Pick out every line of the records that contains the string "text" and copy each one.
--- START OF GIVEN ENTRIES ---
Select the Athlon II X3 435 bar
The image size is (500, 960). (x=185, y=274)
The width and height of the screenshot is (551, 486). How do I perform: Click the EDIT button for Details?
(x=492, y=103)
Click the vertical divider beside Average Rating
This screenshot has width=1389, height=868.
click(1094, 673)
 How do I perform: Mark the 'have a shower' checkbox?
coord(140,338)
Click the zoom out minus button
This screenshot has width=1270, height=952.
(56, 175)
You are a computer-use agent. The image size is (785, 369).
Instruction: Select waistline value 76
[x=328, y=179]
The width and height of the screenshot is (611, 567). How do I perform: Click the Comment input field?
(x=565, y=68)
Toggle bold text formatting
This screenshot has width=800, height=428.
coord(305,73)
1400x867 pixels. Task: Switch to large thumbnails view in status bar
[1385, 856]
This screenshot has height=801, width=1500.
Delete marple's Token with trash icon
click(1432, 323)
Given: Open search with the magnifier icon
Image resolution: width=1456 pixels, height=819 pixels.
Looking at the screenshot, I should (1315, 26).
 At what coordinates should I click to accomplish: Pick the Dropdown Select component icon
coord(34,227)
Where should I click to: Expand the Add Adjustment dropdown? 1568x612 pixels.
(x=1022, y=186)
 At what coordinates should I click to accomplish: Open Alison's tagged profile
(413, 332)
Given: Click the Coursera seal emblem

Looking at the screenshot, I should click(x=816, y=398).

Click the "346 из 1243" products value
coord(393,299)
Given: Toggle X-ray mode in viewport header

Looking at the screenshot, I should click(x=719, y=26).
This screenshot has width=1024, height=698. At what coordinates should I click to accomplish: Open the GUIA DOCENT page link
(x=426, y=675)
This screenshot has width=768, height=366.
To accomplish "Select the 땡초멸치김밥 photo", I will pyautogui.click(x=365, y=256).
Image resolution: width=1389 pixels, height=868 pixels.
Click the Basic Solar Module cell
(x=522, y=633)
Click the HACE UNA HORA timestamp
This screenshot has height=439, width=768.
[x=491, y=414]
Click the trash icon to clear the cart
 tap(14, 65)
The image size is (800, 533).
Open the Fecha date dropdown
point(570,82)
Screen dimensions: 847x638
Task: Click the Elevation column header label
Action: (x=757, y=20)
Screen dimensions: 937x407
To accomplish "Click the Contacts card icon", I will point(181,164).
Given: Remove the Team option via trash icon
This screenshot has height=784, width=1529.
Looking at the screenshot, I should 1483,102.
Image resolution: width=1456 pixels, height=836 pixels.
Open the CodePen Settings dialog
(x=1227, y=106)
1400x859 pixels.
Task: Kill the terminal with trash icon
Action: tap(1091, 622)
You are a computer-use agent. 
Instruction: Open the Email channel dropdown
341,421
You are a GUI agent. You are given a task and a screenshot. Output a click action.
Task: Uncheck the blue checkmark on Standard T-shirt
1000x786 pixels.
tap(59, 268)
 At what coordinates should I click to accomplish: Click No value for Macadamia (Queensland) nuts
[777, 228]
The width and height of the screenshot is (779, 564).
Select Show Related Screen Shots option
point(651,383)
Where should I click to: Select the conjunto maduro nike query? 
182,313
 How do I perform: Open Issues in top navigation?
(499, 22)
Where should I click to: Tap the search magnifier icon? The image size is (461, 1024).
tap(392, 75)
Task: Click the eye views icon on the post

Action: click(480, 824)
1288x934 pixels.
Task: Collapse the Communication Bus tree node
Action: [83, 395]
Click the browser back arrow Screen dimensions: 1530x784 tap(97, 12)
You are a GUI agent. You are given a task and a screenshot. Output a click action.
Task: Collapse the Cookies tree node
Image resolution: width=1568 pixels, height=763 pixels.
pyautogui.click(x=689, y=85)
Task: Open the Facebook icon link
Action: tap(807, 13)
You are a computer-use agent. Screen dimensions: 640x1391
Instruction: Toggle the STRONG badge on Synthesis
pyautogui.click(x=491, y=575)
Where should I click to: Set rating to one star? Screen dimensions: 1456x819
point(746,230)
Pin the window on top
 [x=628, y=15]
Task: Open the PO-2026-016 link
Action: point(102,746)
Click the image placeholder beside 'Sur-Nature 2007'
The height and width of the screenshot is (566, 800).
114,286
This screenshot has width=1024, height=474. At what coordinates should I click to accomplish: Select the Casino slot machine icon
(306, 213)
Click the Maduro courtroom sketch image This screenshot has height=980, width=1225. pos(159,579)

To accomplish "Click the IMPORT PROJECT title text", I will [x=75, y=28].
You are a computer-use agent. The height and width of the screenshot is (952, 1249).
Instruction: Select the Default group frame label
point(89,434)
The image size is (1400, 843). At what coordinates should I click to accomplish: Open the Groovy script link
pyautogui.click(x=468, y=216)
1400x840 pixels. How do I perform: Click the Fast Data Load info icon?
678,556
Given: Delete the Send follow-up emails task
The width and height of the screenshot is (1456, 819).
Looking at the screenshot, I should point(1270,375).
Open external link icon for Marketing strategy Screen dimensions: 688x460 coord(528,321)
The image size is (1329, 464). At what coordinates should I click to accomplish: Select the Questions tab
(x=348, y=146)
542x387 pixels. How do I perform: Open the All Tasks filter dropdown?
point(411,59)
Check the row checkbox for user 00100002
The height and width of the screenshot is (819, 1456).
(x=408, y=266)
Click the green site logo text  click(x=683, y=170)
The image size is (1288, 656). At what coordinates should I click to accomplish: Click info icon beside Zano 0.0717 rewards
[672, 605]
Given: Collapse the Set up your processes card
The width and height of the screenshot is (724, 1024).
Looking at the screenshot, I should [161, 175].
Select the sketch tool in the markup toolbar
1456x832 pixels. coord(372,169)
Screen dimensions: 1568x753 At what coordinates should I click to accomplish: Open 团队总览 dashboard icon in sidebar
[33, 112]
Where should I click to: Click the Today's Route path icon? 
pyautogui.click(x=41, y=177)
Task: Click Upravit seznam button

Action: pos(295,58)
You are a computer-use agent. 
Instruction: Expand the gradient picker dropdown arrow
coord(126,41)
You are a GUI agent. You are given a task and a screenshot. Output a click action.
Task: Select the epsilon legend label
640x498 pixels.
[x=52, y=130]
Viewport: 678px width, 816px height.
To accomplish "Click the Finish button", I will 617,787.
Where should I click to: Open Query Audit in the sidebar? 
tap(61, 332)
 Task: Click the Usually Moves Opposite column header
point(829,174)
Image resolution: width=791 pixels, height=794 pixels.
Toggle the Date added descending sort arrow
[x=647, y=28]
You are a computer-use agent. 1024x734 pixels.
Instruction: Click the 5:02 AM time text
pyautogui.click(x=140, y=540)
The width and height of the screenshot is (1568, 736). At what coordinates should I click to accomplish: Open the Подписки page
--- END OF GIVEN ENTRIES ---
* ANSWER IN FULL:
Toggle bold text formatting
To accomplish "Click the IMPORT PROJECT title text", I will [x=75, y=28].
Click the green site logo text  click(x=683, y=170)
Instruction: Click the 5:02 AM time text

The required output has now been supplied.